One of our readers asked the following question few days ago and here’s a response to it. The question was “Where Do I Put My Files in Ubuntu”. It seems like the reader maybe from the Windows’ world where you have local disk C, D and so on. In Ubuntu and other Linux systems, there are no Cs, Ds and drive letters just a root ( / ) and paths to local files and folders.

In Microsoft Windows Vista and up, your home folder is located in C:\User\<username>\.  Linux machines, including Ubuntu will put your stuff in /Home/<username>/. The Home folder isn’t yours, it contains all user profiles on the local machine.

Just like in Windows, any document you save will automatically be saved in your home folder which is always going to be at /home/<username>/. Again, the /Home directory isn’t yours, it just where your home folder lives.
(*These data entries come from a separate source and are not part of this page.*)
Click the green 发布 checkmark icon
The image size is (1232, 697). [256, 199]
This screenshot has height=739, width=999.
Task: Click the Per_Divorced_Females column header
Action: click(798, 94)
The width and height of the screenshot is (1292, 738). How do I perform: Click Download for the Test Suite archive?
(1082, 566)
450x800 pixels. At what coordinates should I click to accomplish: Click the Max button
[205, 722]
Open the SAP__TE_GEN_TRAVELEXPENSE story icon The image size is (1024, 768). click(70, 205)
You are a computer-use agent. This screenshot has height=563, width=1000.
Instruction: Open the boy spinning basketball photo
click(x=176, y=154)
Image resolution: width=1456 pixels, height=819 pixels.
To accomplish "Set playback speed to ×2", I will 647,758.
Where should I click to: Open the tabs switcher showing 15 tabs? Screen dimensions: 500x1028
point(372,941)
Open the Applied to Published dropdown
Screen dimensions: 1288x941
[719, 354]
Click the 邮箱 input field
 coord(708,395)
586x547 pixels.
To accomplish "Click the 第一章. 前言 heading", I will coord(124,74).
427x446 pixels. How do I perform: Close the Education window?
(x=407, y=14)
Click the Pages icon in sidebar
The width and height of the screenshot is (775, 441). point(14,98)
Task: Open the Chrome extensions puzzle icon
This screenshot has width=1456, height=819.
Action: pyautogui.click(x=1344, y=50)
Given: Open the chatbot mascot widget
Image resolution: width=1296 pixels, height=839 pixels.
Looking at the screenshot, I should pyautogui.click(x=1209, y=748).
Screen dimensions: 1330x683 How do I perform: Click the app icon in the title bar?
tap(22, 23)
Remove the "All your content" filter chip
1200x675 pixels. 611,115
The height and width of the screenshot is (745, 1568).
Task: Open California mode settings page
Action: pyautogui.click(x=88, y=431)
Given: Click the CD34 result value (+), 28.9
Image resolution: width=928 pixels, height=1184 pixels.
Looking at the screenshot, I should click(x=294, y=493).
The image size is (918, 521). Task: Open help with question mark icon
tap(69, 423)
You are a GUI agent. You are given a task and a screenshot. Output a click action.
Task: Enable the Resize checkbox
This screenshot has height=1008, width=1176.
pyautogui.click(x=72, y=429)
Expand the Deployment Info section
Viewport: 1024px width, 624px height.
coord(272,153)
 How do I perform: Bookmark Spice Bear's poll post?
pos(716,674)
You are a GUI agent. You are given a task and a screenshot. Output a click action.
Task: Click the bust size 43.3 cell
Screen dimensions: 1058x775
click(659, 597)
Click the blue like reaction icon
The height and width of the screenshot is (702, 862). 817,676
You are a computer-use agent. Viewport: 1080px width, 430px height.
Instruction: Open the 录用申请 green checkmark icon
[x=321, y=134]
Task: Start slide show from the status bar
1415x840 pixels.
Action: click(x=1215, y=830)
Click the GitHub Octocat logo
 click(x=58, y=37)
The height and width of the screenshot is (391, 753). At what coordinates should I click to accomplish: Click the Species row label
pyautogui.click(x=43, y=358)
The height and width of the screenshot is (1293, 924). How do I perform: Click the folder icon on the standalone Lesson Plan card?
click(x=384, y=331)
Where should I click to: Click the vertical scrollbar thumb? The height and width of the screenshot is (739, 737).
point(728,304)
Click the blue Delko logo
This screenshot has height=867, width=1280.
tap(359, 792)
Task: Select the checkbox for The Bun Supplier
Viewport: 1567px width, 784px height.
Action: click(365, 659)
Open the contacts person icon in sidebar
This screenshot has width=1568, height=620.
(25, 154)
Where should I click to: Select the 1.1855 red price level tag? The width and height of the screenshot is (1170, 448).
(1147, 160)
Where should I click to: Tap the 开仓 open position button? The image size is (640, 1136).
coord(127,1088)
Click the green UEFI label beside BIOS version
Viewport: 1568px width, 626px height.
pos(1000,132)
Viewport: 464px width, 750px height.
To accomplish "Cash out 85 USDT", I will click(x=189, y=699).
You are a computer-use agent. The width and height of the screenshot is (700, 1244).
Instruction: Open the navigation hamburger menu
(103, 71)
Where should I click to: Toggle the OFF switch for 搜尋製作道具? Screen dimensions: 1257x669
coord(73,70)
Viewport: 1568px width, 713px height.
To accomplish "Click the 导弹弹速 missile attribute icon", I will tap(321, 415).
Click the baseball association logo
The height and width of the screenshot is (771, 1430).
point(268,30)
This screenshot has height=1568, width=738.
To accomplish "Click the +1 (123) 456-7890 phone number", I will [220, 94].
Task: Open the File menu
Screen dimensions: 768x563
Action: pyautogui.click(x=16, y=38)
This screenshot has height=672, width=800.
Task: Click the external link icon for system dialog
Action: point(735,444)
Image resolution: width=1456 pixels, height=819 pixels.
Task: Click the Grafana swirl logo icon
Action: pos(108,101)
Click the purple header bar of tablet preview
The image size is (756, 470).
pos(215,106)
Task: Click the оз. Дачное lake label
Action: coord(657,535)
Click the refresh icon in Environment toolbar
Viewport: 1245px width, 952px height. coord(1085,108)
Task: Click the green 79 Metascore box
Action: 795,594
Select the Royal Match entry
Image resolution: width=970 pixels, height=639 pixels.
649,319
Another location to remember is the /Media/<username>/ directory. Most often, Ubuntu machines starting with 13.04 will mount or attach a CD/DVD disc there. So when you insert a thumb drive, CD/DVD disc or another removable device, it will be attached to /Media/<username>/ directory. You may also want to look in /Media/ for mounted media.

The /tmp directory contains temporary files and folders. Anything in it will be deleted upon reboot.

These directories are critical and new users shouldn’t mess with them. They are, /etc/, /sbin/, /bin/, /sys/, /proc/, /dev/ and /boot/ . If you’re new to Ubuntu, just leave them alone. Other such as /opt/ and /mnt/ should cause no harm if you mess with them.

The Home label in the image below is your home directory. Don’t get be confused, it’s labeled Home but it’s actually /home/<username>/   Folders and files in it are yours. By default it will contain your Desktop, Documents, Downloads, Pictures, Public, Templates and Examples folders.

The Computer label in the image is the root aka / directory. The root directory is like Windows’ C:  Everything begins from there.